Short exercise
Update everything from the start of the lines down to the line containing "click(395, 142)", replacing each "icon" with "symbol" and keeping the rest unchanged. Leave the pictures out of your answer.

━━━━━ Available data

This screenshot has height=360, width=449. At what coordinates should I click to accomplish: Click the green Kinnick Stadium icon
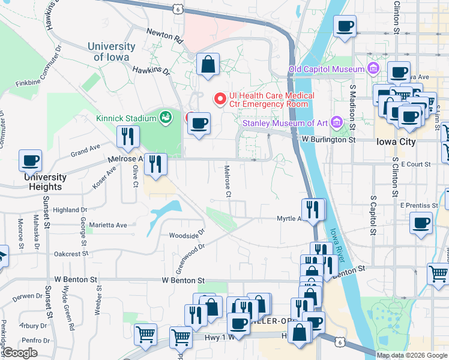click(165, 116)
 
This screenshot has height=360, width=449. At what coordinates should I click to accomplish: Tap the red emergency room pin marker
click(220, 97)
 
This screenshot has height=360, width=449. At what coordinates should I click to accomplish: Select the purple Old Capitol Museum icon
click(373, 69)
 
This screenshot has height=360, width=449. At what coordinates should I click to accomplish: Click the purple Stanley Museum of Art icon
click(337, 124)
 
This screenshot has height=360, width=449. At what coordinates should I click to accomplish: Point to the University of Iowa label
click(111, 52)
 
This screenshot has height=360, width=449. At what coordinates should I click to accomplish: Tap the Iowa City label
click(395, 142)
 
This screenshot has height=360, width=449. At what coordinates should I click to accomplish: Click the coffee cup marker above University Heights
click(31, 161)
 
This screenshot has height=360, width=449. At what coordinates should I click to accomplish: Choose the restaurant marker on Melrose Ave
click(155, 164)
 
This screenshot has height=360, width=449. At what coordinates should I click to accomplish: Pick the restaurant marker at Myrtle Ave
click(313, 209)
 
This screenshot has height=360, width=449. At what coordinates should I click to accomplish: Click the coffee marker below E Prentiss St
click(421, 223)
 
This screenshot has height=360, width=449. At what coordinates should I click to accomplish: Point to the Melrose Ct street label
click(228, 181)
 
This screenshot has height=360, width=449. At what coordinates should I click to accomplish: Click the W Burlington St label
click(328, 140)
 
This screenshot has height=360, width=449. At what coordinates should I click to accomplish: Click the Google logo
click(19, 353)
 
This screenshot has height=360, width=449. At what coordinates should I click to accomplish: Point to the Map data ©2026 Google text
click(412, 355)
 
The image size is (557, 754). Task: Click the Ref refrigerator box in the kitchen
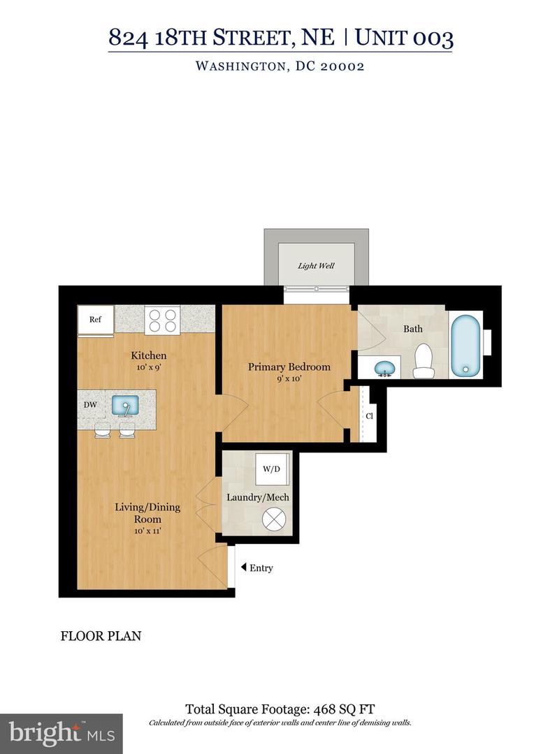[x=96, y=320]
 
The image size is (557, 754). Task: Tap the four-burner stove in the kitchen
[x=162, y=320]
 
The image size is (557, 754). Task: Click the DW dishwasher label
[x=89, y=405]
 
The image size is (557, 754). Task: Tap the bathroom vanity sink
[x=383, y=367]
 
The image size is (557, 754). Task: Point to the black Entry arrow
[x=242, y=568]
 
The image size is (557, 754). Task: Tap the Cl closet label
[x=368, y=417]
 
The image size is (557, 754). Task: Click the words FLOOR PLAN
[x=101, y=636]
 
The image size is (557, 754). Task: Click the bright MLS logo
[x=61, y=733]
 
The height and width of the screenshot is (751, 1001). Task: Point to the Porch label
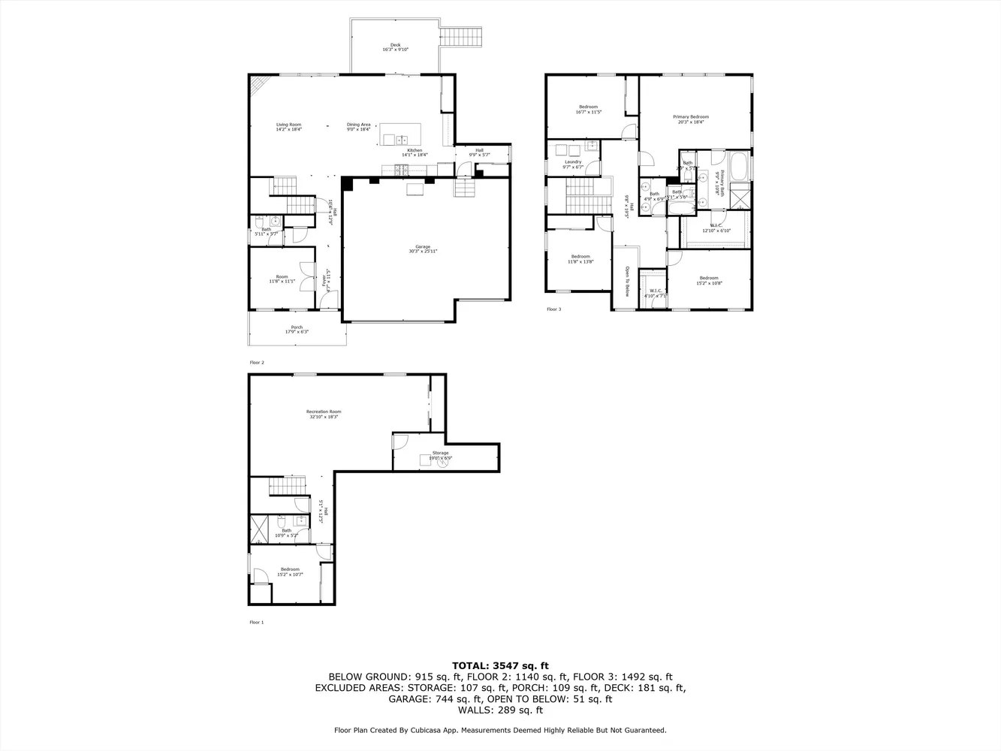click(x=297, y=329)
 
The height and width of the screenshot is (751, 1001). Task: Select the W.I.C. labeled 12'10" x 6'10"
click(x=716, y=228)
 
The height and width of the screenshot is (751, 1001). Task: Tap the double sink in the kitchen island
click(x=402, y=139)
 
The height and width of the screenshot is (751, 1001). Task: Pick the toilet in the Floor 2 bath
click(x=258, y=222)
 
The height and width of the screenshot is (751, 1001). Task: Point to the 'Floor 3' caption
click(x=553, y=309)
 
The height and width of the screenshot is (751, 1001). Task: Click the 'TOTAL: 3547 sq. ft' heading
click(x=500, y=665)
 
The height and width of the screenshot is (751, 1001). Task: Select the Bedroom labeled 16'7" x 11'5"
click(x=588, y=109)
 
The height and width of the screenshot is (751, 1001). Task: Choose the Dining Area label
click(x=358, y=127)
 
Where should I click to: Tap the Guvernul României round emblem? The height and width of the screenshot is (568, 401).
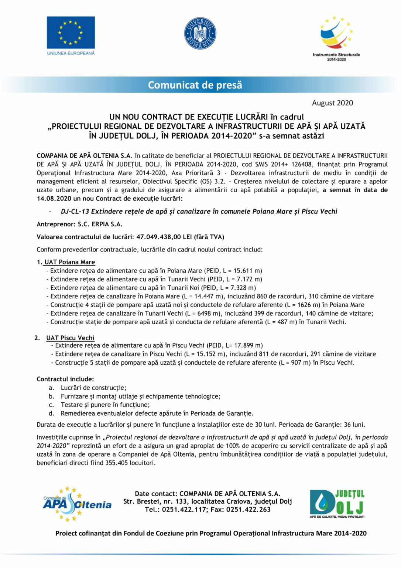(200, 34)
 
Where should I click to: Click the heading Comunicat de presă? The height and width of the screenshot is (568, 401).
(195, 85)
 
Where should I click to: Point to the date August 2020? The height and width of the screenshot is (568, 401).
(332, 103)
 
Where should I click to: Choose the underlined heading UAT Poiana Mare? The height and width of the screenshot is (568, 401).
(69, 262)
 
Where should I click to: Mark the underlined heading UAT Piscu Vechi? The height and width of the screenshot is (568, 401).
(70, 338)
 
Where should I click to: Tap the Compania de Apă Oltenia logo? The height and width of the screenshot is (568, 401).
(77, 504)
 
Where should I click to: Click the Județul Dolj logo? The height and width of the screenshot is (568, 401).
(337, 504)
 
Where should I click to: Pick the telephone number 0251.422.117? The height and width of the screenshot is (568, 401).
(179, 510)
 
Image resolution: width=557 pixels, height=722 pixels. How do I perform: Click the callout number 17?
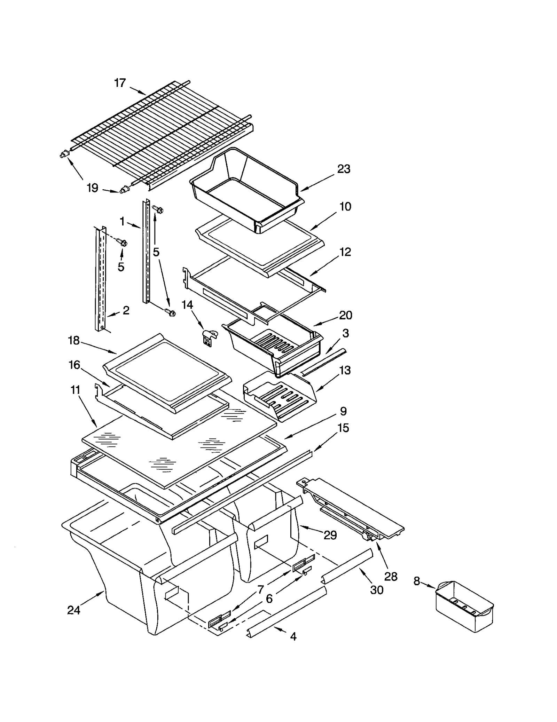(120, 83)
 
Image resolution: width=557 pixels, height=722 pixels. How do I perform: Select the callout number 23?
(344, 169)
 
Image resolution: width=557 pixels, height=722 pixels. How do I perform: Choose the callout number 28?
(391, 577)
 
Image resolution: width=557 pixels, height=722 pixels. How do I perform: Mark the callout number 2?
(126, 310)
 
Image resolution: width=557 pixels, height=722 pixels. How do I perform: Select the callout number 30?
(377, 589)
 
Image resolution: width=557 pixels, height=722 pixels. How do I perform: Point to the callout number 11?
(75, 390)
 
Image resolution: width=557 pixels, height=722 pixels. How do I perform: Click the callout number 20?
(345, 315)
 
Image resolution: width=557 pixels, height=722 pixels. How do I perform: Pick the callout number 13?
(345, 370)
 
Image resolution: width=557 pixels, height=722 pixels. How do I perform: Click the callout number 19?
(92, 188)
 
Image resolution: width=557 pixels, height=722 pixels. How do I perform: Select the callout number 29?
(330, 535)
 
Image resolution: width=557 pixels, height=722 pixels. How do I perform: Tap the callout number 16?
(74, 365)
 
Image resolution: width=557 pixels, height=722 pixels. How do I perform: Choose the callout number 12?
(345, 252)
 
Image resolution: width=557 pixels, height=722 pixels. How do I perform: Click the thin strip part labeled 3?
(324, 363)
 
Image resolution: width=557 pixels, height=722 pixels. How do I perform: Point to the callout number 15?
(343, 428)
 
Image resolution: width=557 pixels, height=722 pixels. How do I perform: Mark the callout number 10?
(345, 206)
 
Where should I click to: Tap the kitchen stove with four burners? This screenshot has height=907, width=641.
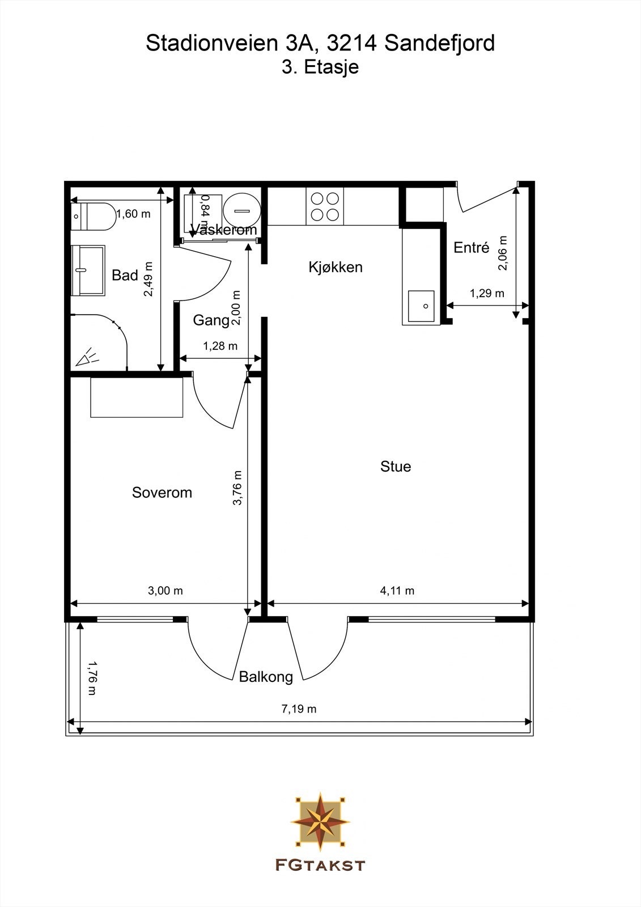(325, 206)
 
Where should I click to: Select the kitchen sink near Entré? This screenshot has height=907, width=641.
(421, 306)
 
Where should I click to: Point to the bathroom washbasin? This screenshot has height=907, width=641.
(88, 270)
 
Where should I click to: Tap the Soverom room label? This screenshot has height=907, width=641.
(162, 493)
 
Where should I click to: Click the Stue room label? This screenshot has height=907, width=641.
(396, 467)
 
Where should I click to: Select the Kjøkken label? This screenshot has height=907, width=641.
(336, 267)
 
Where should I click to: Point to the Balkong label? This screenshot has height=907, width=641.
(266, 676)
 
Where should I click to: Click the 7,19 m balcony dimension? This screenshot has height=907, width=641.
(299, 709)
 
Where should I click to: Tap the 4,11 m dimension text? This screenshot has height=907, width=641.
(397, 591)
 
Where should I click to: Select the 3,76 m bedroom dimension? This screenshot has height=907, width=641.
(237, 488)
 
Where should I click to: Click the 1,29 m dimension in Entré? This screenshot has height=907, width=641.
(487, 293)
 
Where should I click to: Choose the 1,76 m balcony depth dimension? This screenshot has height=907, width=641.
(92, 678)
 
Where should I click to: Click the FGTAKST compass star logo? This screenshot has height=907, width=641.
(320, 822)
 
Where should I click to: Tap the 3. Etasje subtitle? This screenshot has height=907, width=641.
(320, 67)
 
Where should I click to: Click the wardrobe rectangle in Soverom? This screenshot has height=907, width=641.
(137, 397)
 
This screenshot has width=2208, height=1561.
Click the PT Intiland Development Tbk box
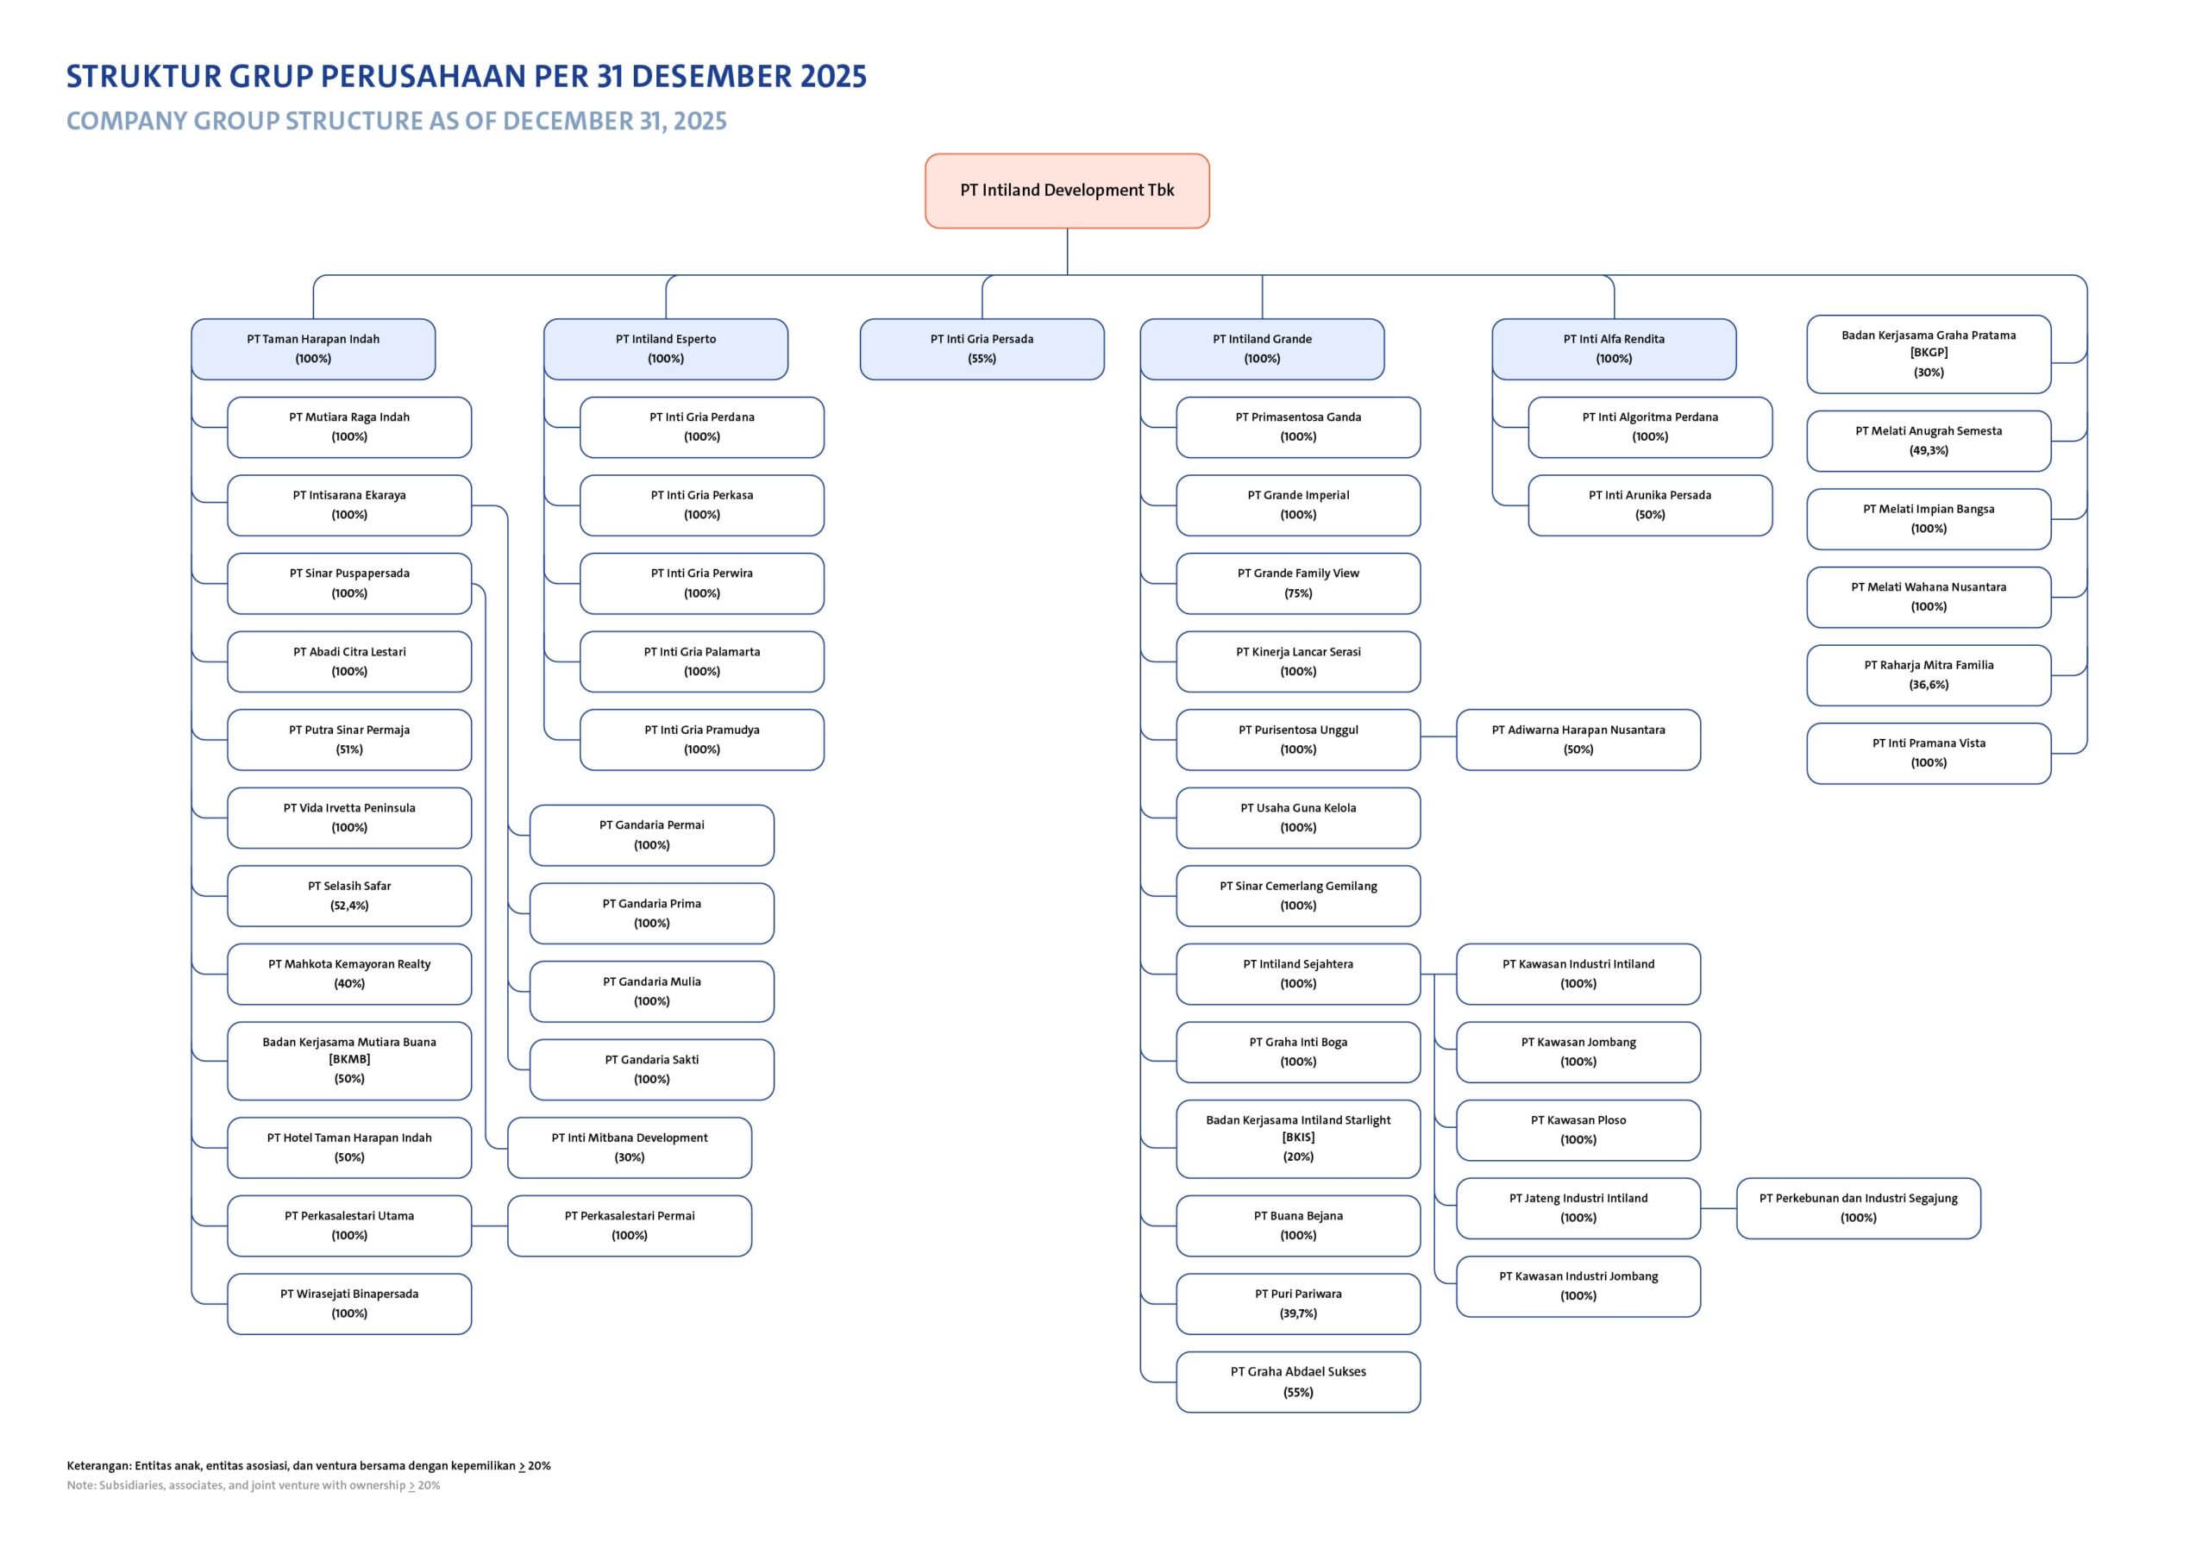tap(1067, 191)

━━━━━━━━━━

Finished exercise
This screenshot has height=360, width=449. At what coordinates should I click to accomplish: Click the green Kinnick Stadium symbol
click(165, 116)
 
This screenshot has height=360, width=449. At what coordinates should I click to accomplish: Tap the red emergency room pin marker
click(220, 97)
 
This screenshot has height=360, width=449. At what coordinates should I click to accomplish: Select the purple Old Capitol Museum symbol
click(373, 69)
 
This screenshot has height=360, width=449. At what coordinates should I click to accomplish: Click the purple Stanley Museum of Art symbol
click(337, 124)
 
This screenshot has height=360, width=449. At what coordinates should I click to accomplish: Point to the University of Iowa label
click(111, 52)
 
This screenshot has height=360, width=449. At what coordinates should I click to accomplish: Tap the Iowa City label
click(395, 142)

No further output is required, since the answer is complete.